Exercise directions
What you return should match every record exactly, with the images removed.

Data for review
+++++
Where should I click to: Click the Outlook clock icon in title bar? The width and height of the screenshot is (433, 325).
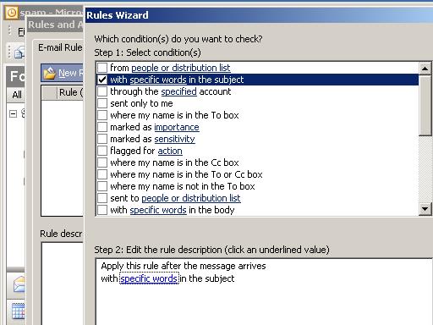[12, 13]
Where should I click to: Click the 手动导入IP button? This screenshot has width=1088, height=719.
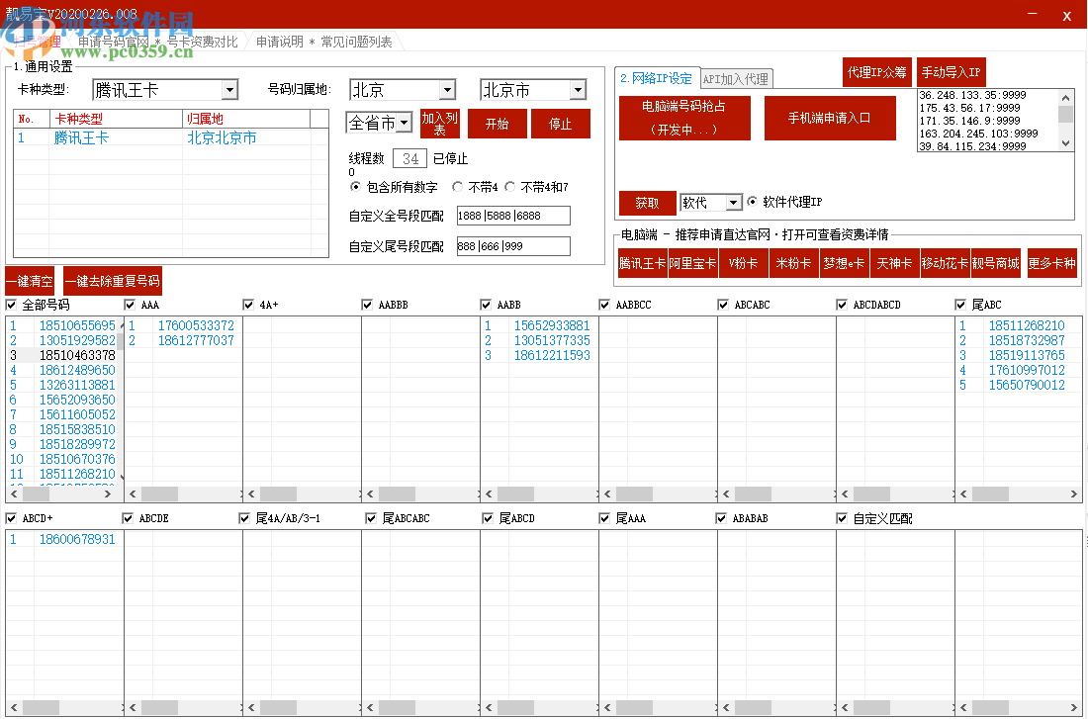(x=951, y=72)
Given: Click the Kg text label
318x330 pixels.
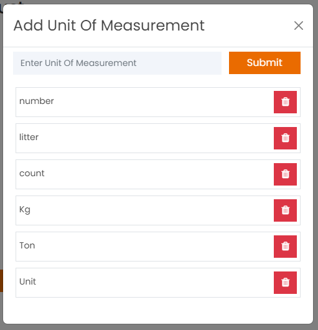Looking at the screenshot, I should tap(25, 210).
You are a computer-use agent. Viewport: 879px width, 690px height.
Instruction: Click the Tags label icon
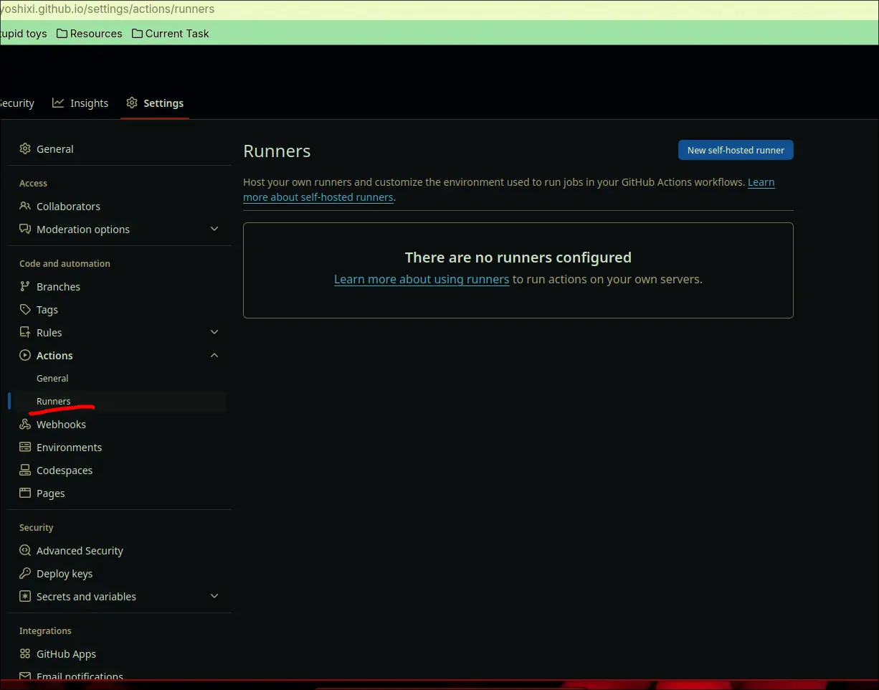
+++++
Result for this exercise
Where should I click to: Click the Outlook clock icon in title bar? The width and height of the screenshot is (433, 325).
[12, 13]
Where should I click to: Click the 手动导入IP button? This screenshot has width=1088, height=719.
(x=951, y=72)
Given: Click the Kg text label
318x330 pixels.
Looking at the screenshot, I should tap(25, 210).
You are a computer-use agent. Viewport: 879px width, 690px height.
Instruction: Click the Tags label icon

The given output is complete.